[[ Material provided open ]]

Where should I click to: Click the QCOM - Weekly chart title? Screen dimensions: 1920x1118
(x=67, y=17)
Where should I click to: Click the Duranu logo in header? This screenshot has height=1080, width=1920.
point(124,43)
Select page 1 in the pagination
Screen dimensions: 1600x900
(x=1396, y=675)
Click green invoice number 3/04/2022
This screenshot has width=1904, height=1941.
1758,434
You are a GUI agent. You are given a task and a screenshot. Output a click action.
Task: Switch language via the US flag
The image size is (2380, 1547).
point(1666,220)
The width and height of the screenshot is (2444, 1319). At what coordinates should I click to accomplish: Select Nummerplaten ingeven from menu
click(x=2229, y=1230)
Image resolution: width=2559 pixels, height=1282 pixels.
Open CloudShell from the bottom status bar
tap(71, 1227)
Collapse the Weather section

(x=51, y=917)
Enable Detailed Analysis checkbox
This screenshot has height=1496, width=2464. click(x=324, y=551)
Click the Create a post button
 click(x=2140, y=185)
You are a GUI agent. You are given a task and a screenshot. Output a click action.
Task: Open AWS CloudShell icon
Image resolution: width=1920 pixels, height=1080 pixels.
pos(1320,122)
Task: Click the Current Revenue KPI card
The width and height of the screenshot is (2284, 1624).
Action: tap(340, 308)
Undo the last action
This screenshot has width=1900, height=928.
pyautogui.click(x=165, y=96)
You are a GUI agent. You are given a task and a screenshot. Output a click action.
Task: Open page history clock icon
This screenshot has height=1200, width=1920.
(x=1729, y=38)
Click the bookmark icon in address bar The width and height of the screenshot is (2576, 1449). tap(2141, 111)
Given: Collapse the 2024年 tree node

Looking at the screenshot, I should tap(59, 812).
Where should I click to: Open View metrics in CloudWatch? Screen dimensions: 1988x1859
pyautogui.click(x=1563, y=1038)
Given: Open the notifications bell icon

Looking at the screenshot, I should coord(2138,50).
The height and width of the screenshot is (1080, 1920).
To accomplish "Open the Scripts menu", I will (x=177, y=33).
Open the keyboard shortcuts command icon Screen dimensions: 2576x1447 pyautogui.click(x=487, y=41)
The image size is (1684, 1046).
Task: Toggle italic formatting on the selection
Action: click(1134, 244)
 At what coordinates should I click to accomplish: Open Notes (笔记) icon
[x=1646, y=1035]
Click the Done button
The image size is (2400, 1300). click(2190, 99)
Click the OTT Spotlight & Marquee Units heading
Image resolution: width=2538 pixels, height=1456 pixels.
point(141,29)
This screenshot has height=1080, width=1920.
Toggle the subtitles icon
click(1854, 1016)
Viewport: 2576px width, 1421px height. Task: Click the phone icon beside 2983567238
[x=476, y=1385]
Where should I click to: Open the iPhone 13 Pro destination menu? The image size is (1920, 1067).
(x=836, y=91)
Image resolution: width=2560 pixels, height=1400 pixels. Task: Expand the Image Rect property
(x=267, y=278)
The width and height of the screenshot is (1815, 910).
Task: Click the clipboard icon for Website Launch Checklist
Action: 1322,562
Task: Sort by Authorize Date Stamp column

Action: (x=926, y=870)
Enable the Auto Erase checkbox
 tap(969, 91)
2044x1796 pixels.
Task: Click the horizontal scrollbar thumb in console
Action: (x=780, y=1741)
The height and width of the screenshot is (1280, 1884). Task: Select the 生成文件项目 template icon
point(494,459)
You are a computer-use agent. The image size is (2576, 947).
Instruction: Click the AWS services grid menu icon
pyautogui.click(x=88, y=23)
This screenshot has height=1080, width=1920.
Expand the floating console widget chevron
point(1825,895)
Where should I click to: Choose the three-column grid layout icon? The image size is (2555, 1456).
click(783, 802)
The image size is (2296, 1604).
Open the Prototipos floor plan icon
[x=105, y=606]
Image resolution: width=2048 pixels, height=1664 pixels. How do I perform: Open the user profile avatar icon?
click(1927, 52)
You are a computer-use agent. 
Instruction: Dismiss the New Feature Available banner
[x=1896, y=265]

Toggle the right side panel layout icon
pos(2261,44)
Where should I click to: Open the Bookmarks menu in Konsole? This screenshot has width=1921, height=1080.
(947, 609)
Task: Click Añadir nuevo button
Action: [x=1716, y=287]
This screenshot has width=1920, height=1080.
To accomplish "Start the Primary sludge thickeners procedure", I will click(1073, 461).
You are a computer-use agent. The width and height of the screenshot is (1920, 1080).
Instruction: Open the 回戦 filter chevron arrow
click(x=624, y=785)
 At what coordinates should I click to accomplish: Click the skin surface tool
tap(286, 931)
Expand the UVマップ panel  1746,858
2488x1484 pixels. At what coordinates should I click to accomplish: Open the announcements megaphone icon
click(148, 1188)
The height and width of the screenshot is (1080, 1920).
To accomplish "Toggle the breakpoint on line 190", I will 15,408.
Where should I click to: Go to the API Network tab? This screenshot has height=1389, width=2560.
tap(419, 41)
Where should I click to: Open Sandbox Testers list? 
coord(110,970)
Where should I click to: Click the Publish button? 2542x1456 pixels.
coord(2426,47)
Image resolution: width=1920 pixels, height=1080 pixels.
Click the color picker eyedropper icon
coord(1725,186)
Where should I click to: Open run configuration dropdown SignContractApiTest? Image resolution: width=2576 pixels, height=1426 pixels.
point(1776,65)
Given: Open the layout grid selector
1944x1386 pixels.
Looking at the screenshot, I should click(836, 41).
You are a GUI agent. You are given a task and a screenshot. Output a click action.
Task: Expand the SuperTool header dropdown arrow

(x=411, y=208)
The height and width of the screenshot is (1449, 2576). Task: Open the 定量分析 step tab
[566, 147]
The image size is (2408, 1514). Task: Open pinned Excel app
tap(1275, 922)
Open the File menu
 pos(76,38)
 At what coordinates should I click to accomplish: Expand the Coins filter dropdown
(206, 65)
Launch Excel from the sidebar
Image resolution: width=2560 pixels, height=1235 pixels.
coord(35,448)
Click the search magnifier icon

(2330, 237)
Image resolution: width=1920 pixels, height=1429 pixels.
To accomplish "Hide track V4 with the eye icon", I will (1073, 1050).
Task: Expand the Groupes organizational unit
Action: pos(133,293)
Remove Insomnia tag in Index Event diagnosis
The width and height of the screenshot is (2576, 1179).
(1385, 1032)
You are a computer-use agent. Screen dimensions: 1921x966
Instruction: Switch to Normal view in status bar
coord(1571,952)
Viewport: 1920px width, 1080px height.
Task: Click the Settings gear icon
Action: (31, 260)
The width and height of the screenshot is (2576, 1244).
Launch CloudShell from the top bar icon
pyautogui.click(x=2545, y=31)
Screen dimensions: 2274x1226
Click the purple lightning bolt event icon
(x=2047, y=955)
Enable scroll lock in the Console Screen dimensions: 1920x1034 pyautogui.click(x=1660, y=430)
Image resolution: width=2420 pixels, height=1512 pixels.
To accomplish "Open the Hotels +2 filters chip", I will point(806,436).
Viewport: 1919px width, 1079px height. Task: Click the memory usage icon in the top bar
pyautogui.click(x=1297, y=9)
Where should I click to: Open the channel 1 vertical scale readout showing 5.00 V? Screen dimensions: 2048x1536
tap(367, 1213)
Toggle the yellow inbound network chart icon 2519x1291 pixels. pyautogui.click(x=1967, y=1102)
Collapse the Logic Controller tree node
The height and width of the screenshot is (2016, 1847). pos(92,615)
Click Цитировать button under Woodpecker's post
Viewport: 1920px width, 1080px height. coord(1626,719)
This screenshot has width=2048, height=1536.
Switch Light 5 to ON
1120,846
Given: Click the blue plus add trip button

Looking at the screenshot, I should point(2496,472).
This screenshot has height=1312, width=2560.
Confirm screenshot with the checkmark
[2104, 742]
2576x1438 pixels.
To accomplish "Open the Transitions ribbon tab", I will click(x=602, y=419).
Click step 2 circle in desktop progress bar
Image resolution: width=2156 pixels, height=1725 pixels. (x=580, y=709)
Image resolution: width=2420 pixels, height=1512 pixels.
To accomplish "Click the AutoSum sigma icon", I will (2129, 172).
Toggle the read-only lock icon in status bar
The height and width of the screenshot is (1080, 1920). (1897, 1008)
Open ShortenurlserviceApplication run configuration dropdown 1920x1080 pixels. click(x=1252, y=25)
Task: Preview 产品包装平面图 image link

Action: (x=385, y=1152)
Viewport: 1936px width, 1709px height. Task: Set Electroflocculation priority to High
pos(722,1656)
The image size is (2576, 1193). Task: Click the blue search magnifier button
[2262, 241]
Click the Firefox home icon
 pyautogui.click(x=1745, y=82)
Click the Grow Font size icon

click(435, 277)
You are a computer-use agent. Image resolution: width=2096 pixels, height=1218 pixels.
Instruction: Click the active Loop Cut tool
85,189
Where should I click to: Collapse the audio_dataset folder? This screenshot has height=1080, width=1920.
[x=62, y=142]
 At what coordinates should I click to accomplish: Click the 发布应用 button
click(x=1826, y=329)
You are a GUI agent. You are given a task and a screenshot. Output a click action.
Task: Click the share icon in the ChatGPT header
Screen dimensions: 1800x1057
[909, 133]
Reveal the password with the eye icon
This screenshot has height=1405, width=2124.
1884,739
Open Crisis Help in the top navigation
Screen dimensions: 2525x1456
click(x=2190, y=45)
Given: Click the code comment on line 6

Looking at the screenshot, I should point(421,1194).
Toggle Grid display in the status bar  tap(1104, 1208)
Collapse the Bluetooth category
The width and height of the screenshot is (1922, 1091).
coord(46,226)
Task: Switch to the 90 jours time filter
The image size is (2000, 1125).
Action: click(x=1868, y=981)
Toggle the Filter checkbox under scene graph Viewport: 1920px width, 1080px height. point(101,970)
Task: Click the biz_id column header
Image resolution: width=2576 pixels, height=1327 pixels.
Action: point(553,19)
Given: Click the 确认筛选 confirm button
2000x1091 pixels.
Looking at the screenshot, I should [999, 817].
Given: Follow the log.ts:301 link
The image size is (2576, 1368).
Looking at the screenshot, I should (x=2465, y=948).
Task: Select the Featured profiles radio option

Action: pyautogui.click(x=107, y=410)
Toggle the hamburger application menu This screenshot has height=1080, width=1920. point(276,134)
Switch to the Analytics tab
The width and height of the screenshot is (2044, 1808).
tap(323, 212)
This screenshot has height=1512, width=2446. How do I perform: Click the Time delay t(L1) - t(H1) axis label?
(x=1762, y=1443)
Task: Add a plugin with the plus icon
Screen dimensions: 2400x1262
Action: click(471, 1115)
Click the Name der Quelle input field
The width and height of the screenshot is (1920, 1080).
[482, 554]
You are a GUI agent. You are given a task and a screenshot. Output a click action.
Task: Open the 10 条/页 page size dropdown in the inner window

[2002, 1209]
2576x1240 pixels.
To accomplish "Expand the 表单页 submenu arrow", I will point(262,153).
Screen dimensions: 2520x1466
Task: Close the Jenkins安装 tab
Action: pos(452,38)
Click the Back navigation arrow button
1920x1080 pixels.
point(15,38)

[[ Material provided closed ]]

▶ [What you have to do]
Reproduce the lines from the one with "2000x1091 pixels." to the end of the data exactly, leaving out every earlier line.

▶ [Task response]
2000x1091 pixels.
Looking at the screenshot, I should [999, 817].
Given: Follow the log.ts:301 link
The image size is (2576, 1368).
Looking at the screenshot, I should (x=2465, y=948).
Task: Select the Featured profiles radio option

Action: pyautogui.click(x=107, y=410)
Toggle the hamburger application menu This screenshot has height=1080, width=1920. point(276,134)
Switch to the Analytics tab
The width and height of the screenshot is (2044, 1808).
tap(323, 212)
This screenshot has height=1512, width=2446. How do I perform: Click the Time delay t(L1) - t(H1) axis label?
(x=1762, y=1443)
Task: Add a plugin with the plus icon
Screen dimensions: 2400x1262
Action: click(471, 1115)
Click the Name der Quelle input field
The width and height of the screenshot is (1920, 1080).
[482, 554]
You are a GUI agent. You are given a task and a screenshot. Output a click action.
Task: Open the 10 条/页 page size dropdown in the inner window

[2002, 1209]
2576x1240 pixels.
To accomplish "Expand the 表单页 submenu arrow", I will point(262,153).
Screen dimensions: 2520x1466
Task: Close the Jenkins安装 tab
Action: pos(452,38)
Click the Back navigation arrow button
1920x1080 pixels.
point(15,38)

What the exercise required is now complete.